Kondusif.com,- Majelis Ulama Indonesia (MUI) mendesak Universitas Pertahanan (Unhan) memberikan klarifikasi resmi soal dugaan larangan penggunaan hijab bagi mahasiswi.
Ketua MUI Bidang Perempuan, Remaja, dan Keluarga (PRK), Siti Ma’rifah, mengatakan penjelasan dari Unhan penting untuk mengakhiri simpang siur yang berkembang di masyarakat.
Menurut Siti, Unhan perlu menjelaskan apakah benar terdapat kebijakan yang mengharuskan mahasiswi melepas hijab setelah dinyatakan diterima sebagai mahasiswa.
“Jika peristiwa itu benar terjadi, maka itu adalah pelanggaran terhadap hak konstitusional sebagaimana diatur dalam Pasal 29 UUD 1945 serta ketentuan pelanggaran HAM,” kata Siti kepada MUI Digital di Jakarta, Sabtu, 22 Agustus 2026.
Siti menyayangkan munculnya isu tersebut. Apalagi, kabar itu beredar tidak lama setelah Indonesia memperingati ulang tahun kemerdekaan ke-81.
Ia menilai kemerdekaan seharusnya menjamin setiap warga negara menjalankan keyakinan dan ajaran agamanya.
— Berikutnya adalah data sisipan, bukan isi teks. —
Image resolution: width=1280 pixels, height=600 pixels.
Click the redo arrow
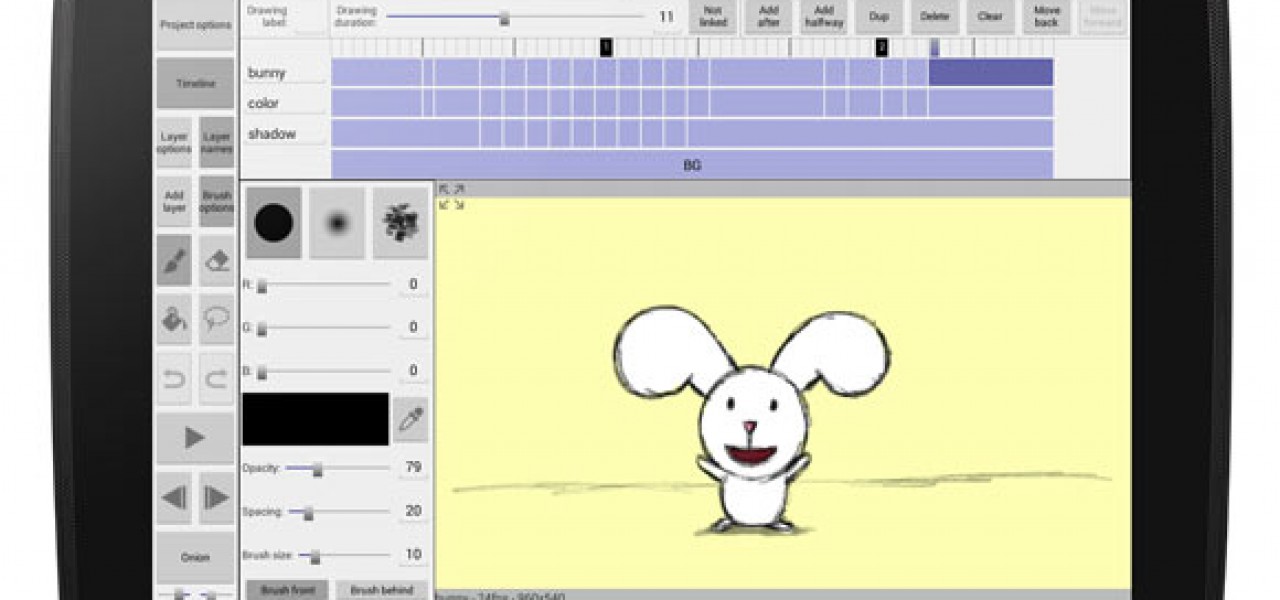(x=217, y=378)

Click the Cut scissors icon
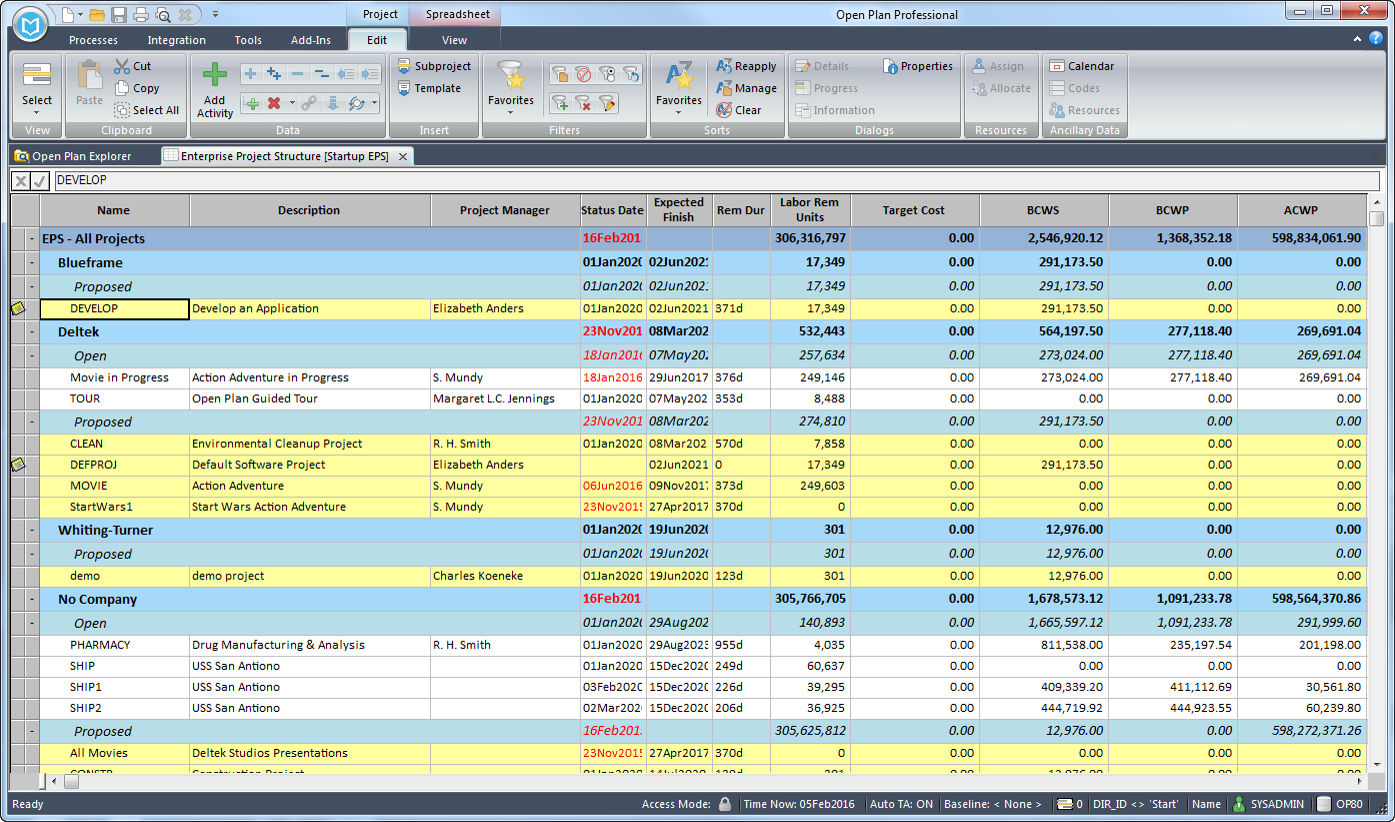(x=122, y=66)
Prinsip itu, kata dia, juga sejalan dengan semangat Bhinneka Tunggal Ika.
“Pelarangan hijab menciderai makna kemerdekaan dan kemunduran perjalanan bangsa,” ujar Siti.
MUI Soroti Dugaan Aturan Diskriminatif
Siti juga meminta pihak berwenang menindak jika benar ada aturan yang membatasi penggunaan hijab di lingkungan pendidikan tersebut.
Menurut dia, aturan semacam itu bukan hanya menyangkut pakaian.
Kebijakan tersebut berpotensi menjadi tindakan diskriminatif dan memicu persoalan yang lebih luas.
Karena itu, ia kembali menekankan pentingnya klarifikasi dari Unhan.